Per la maggior parte dei giovani residenti in Sicilia, invece, avrebbe vinto la scelta della scheda bianca o nulla. Pensare che la tendenza sia una prerogativa del Meridione o del Belpaese in generale, è errato. È sorprendente scoprire quanti Millennials (ossia i giovani nati tra il 1980 e il 1999) compiano la stessa scelta ogni giorno in tutto il mondo.
Dall’esterno un simile atteggiamento appare (erroneamente) come disinteresse nei confronti della società. E’ necessario tenere presente che grazie all’altissimo numero di notizie accessibili ventiquattro ore al giorno, non più limitate ai confini della propria città o a un’unica visione, quella dei Millennials è la generazione più informata di sempre.

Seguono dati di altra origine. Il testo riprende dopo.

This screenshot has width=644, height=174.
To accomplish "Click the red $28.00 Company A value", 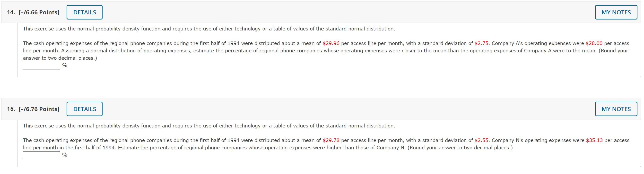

Il disinteresse verso la politica, dunque, non appare essere frutto di indolenza, ma di una rinnovata propensione a preferire l’attivismo e la promozione di un ideale alle imposizioni del colore di un partito.

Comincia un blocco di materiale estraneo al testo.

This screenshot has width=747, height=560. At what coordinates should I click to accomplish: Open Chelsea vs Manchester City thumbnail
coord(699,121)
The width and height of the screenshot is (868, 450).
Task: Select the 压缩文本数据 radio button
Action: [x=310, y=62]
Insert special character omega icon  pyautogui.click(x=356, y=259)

I giovani imparano presto a guardare con sospetto i rappresentanti di una politica troppo vecchia, che sembra non provare alcun interesse nei confronti di chi rappresenta quasi un terzo dell’elettorato. Si può prendere come esempio il referendum sulla Brexit, dove la visione conservatrice degli over 60 ha determinato il risultato di una votazione che, a lungo termine, avrà maggiori ripercussioni su chi aveva espresso a gran voce la propria preferenza per il Bremain.

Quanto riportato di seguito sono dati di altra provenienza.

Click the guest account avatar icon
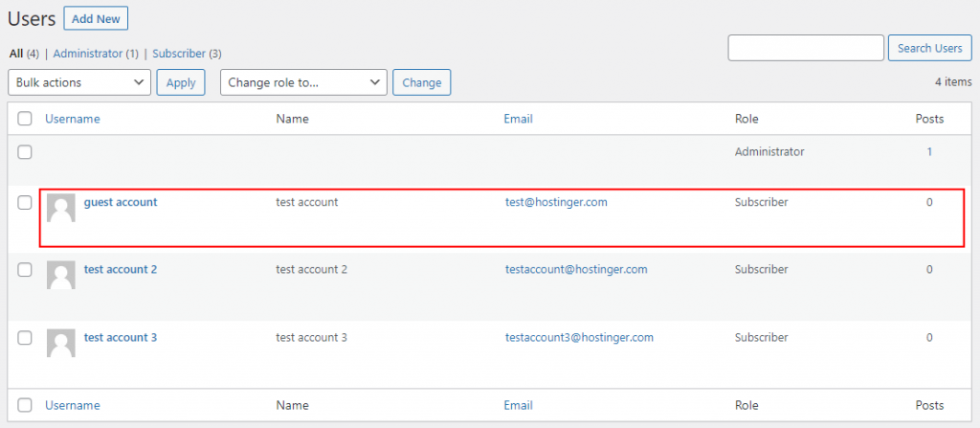 pos(61,208)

Allora cosa rimane da fare se non utilizzare il silenzio come forma di protesta, soprattutto quando le proposte sono tutte simili tra loro o nella rosa di candidati manca qualcuno che sia in grado di distinguersi? Non è un caso che il premier canadese Justin Trudeau, che in più occasioni ha mostrato apertura verso temi che interessano le nuove generazioni, sia generalmente più acclamato di altri capi di governo. Come lui, Bernie Sanders ha dimostrato che sono le idee e la credibilità a fare di un candidato l’araldo di una battaglia che i Millennials sono disposti ad appoggiare.
Gli elettori che rifiutano di accettare un programma politico nella sua interezza, senza avere alcuna possibilità di ridiscutere i punti che meno riescono a convincere, vengono spinti ai margini, cassati come materiale per le statistiche fino a data da destinarsi o fino al momento in cui anche un voto in più può fare la differenza. Finché la situazione rimarrà invariata, lo sarà anche questa posizione.